Invece di immergere l’organo, si legge, nella soluzione di conservazione e ghiaccio, viene collegato alla macchina che fa circolare al suo interno la soluzione di conservazione fredda a cui viene aggiunto l’ossigeno (perfusione ipotermica) oppure sangue ossigenato (perfusione normotermica). Questa tecnica consente di prolungare i tempi di ischemia, cioè l’intervallo durante il quale l’organo rimane al di fuori dell’organismo. Permette inoltre di migliorare la conservazione dell’organo riducendo il danno cellulare e di valutarne durante la perfusione la capacità di funzionare una volta trapiantato. In prospettiva, durante la perfusione sarà possibile “modificare” l’organo, rendendolo ad esempio più compatibile dal punto di vista immunologico.

PIÙ INTERVENTI, PIÙ SICURI

L’uso di questa metodica ha permesso di aumentare il numero degli interventi perché consente di trapiantare con maggiore sicurezza organi che altrimenti non verrebbero utilizzati: organi prelevati da donatori a cuore non battente, organi da donatori di età avanzata, organi prelevati in sedi molto lontane dal centro trapianti.

Il Bambino Gesù si è dotato del macchinario dedicato al fegato nell’autunno del 2018. Oltre che per i casi clinici, viene utilizzato per un progetto di ricerca preclinico condotto dall’unità operativa di chirurgia eptaobilio-pancreatcica diretta dal professor Marco Spada e sostenuto dall’Associazione nazionale italiana bambini epatopatici cronici (ANIBEC). Ne esistono versioni per diversi organi. Al Bambino Gesù, oltre a quello per il fegato, ce n’è anche uno per il rene, mentre arriverà a breve quello per la conservazione dei polmoni.

LO SPLIT LIVER

Nei bambini può essere trapiantato un fegato intero, prelevato da un donatore pediatrico, oppure solo una porzione del fegato di un donatore adulto in morte cerebrale. In questo caso si parla di “tecnica split”. Il fegato viene infatti diviso in due parti, di cui la più piccola viene trapiantata a un bambino e l’altra a un ragazzo o un adulto.

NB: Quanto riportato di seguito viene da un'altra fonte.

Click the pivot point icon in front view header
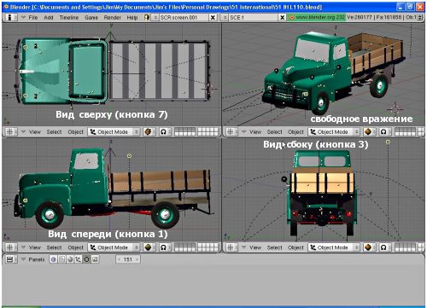 pos(165,247)
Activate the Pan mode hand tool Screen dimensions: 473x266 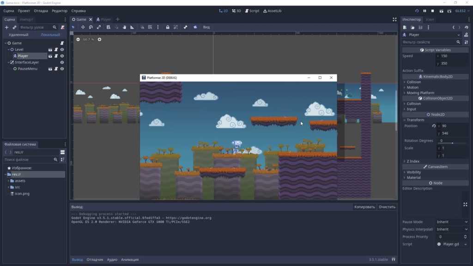124,27
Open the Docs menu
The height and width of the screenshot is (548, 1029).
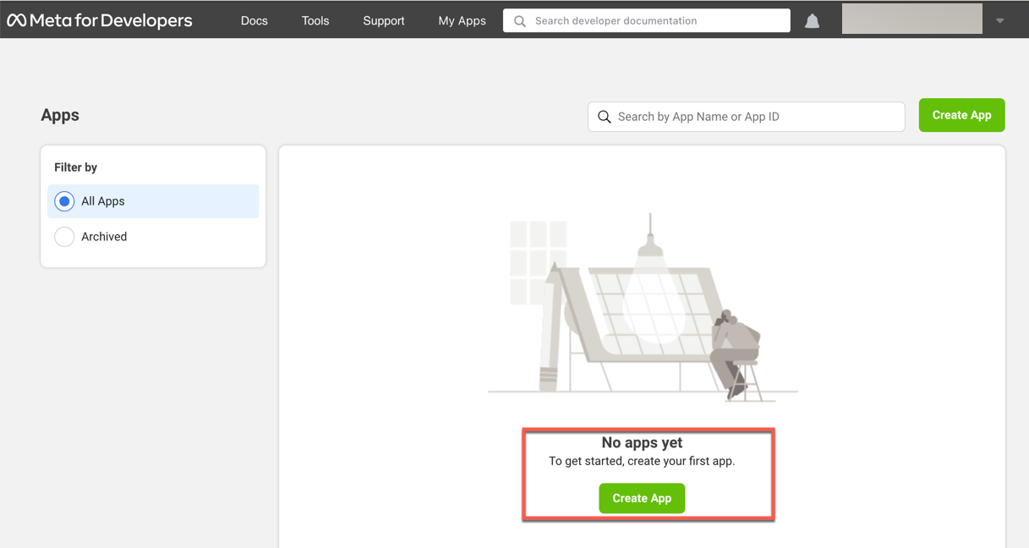[254, 20]
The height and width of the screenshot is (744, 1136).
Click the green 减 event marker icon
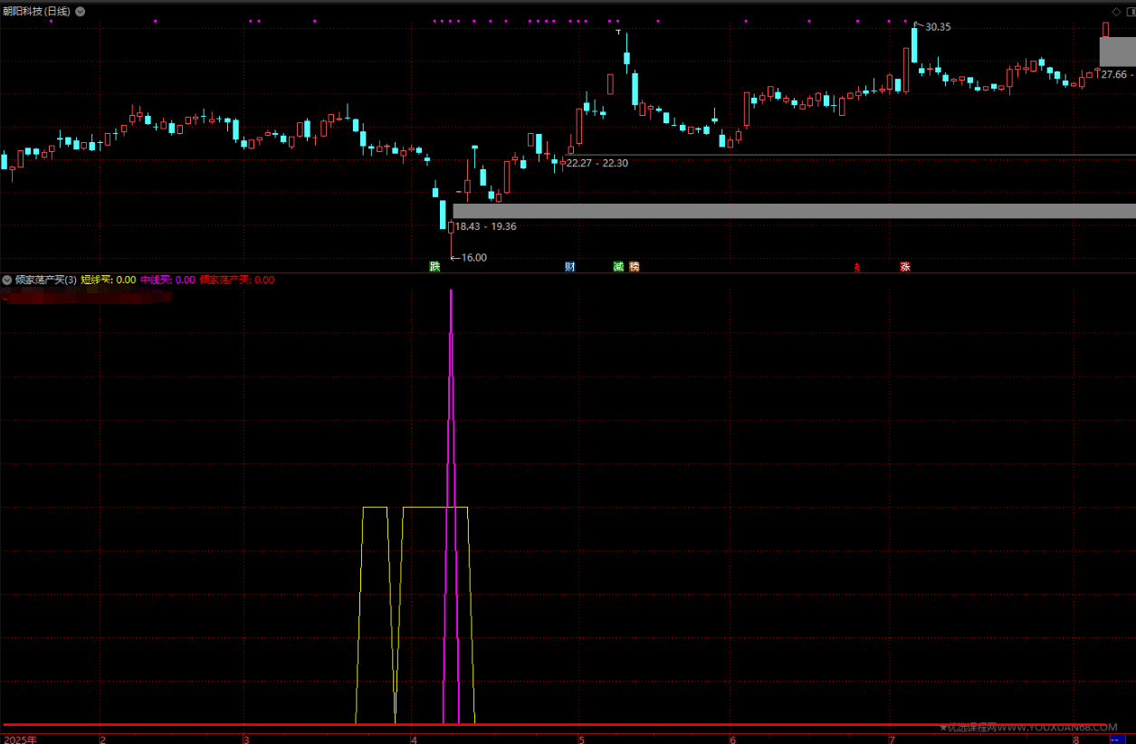coord(618,267)
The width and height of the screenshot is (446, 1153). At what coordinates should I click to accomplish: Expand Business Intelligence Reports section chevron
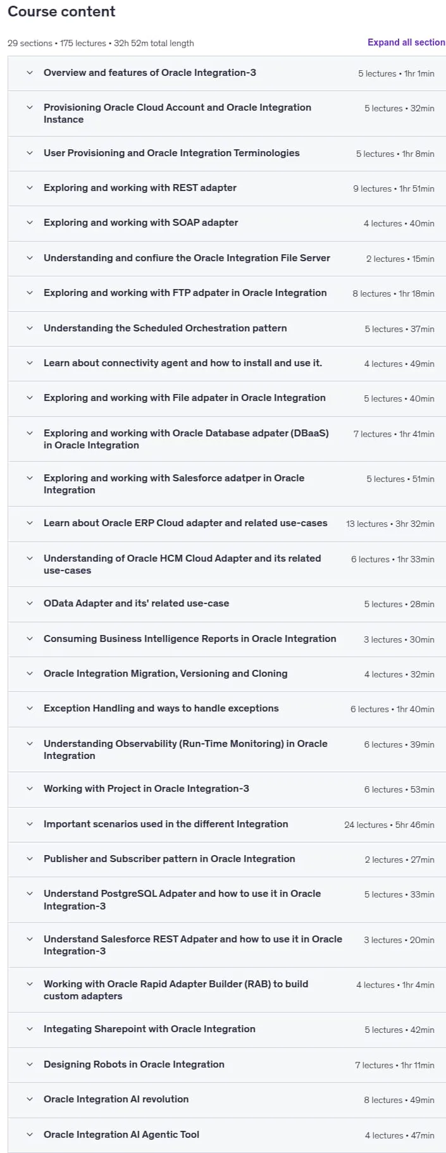pyautogui.click(x=29, y=639)
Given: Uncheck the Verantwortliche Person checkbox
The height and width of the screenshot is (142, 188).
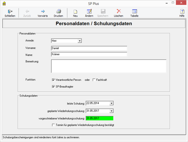Looking at the screenshot, I should point(53,80).
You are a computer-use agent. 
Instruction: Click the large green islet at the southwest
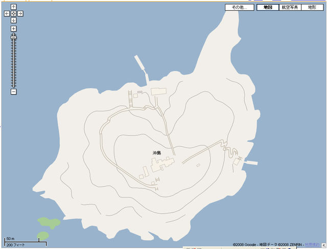[x=48, y=222]
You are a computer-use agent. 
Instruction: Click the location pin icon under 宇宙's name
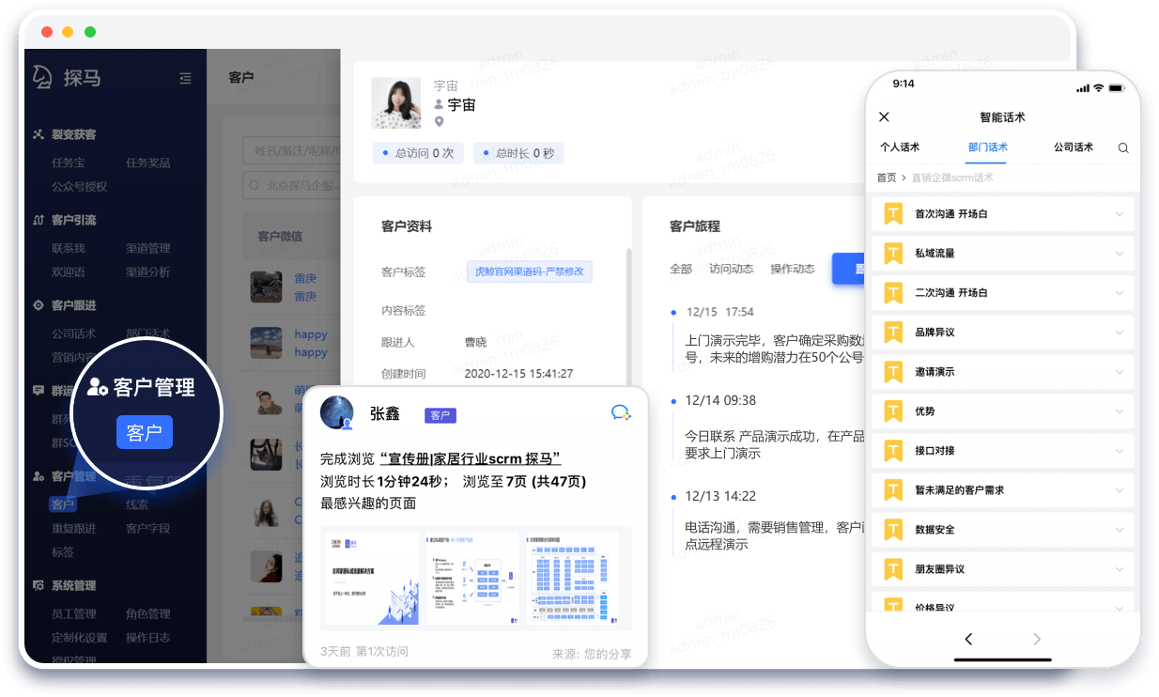438,120
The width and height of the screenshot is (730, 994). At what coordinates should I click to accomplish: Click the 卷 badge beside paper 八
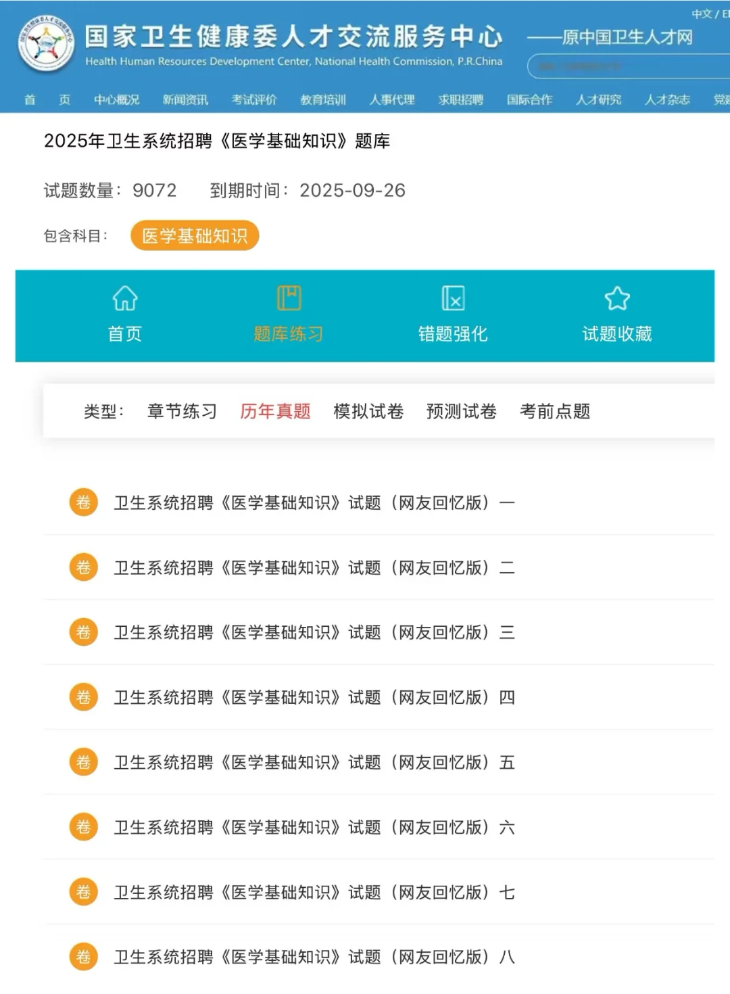83,957
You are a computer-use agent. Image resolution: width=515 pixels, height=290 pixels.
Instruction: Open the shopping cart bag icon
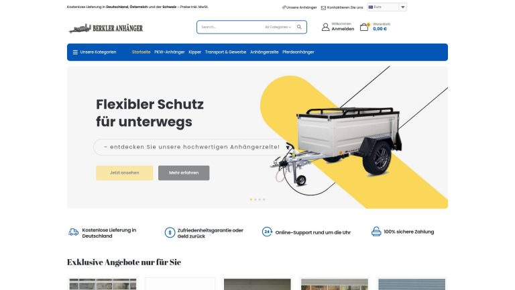364,27
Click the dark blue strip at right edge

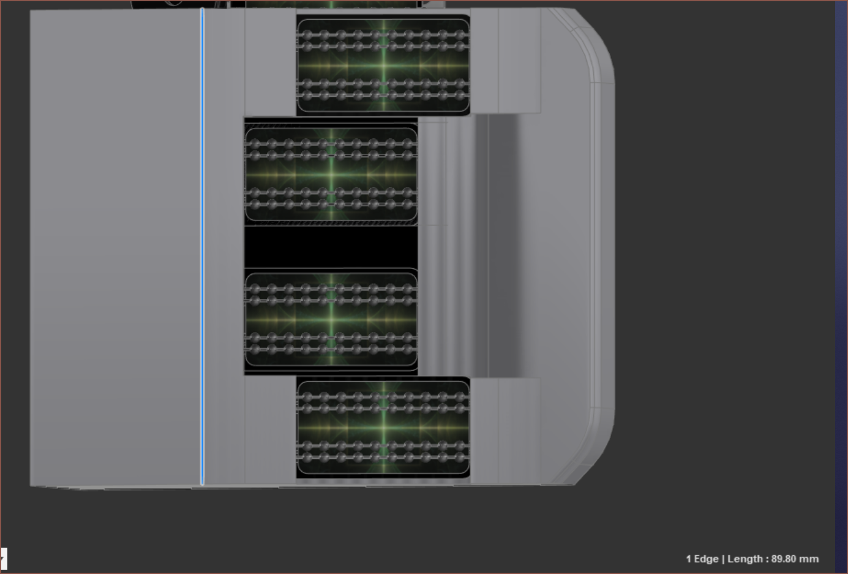pos(841,276)
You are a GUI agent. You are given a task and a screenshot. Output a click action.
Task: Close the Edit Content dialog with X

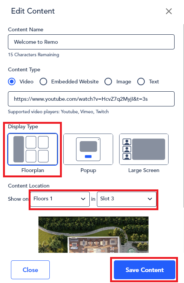point(169,11)
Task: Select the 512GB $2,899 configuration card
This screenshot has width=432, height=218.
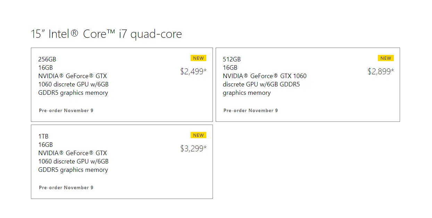Action: tap(308, 85)
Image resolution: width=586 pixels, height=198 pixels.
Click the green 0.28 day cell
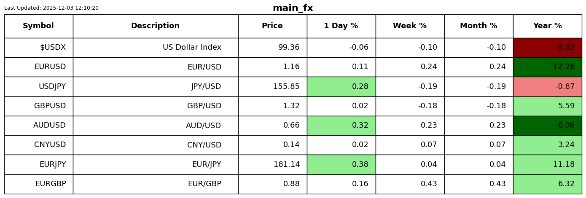coord(341,87)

I chirurghi del Bambino Gesù hanno utilizzato la macchina di perfusione per dividere in Ospedale un fegato prelevato fuori Italia, dove non avrebbero potuto effettuare lo split, e realizzare così due trapianti contemporanei. Senza l’apporto del macchinario, visti i tempi di ischemia molto lunghi, ci sarebbero stati maggiori rischi di malfunzionamento degli organi trapiantati. In uno dei due riceventi, il fegato è stato trapiantato dopo 16 ore di conservazione, quando normalmente il tempo massimo è di 8-10 ore.